— Passage to read —
On Tuesday, UEFA agreed to delay its flagship Euro 2020 competition for one year to allow domestic leagues to complete their seasons, once football resumes, and FIFA in turn recommended postponing its new Club World Cup from 2021.
 
“It was a relatively short call, probably the most united front of opinion I have seen in European football so far,” said Jonas Baer-Hoffmann, general secretary of the global players’ union FIFPRO, after a video conference with UEFA and representatives of clubs and leagues.
 
“It was a very cordial conversation — not at all tense or contentious.”
 
That could not be said of recent encounters involving football’s various stakeholders.
 
Only two weeks ago, UEFA president Aleksander Ceferin told his organization’s annual congress that “no football administrator, no matter the size of the ego, should think we are the stars of the game. We are only the guardians of the game.”
 
He didn’t mention any names but FIFA president Gianni Infantino, whose efforts to create the Club World Cup have not gone down well with UEFA, was sitting in the front row.
 
Last year, UEFA and the European Club Association (ECA), proposed a reform of the Champions League which would have turned it into semi-closed competition from 2024 onwards.
 
The proposal was eventually dropped amid widespread opposition led by Europe’s domestic leagues.

— Data shown —

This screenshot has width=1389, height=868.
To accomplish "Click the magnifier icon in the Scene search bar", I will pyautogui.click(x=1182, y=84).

— Problems and tasks —
**A.** Repeat the Euro 2020 postponement article from "Last year, UEFA" to "Europe’s domestic leagues.", switching "Champions League" to "Europa League".
**B.** Resume the Euro 2020 postponement article with a few sentences that follow on from its final line.

— Task-by-task results —
**A.**
Last year, UEFA and the European Club Association (ECA), proposed a reform of the Europa League which would have turned it into semi-closed competition from 2024 onwards.
 
The proposal was eventually dropped amid widespread opposition led by Europe’s domestic leagues.

**B.**
 
In December, the Financial Times and New York Times reported that discussions led by Real Madrid president Florentino Perez had taken place over the possibility of setting up a super league featuring the world’s richest clubs split into two divisions. Ceferin said the idea was “far-fetched” and “insane.”
 
Such reports of breakaways have become commonplace over the years as the financial gap grows between a handful of elite clubs and the rest.
 
Only two weeks ago, Andrea Agnelli, president of Serie A champions Juventus, questioned the right of smaller rivals Atalanta to take part in the Champions League because the club lacked “international history.”
 
FIFA’s ambitions for a 24-team Club World Cup have themselves been seen as an attempt to muscle in the lucrative club game and reduce financial dependency on the World Cup.
 
But the tone was very different on Tuesday.
 
“It is at times like these, that the football community needs to show responsibility, unity, solidarity and altruism,” said Ceferin, while Baer-Hoffmann recognized that UEFA had taken a “significant hit” with its decision to postpone Euro 2020.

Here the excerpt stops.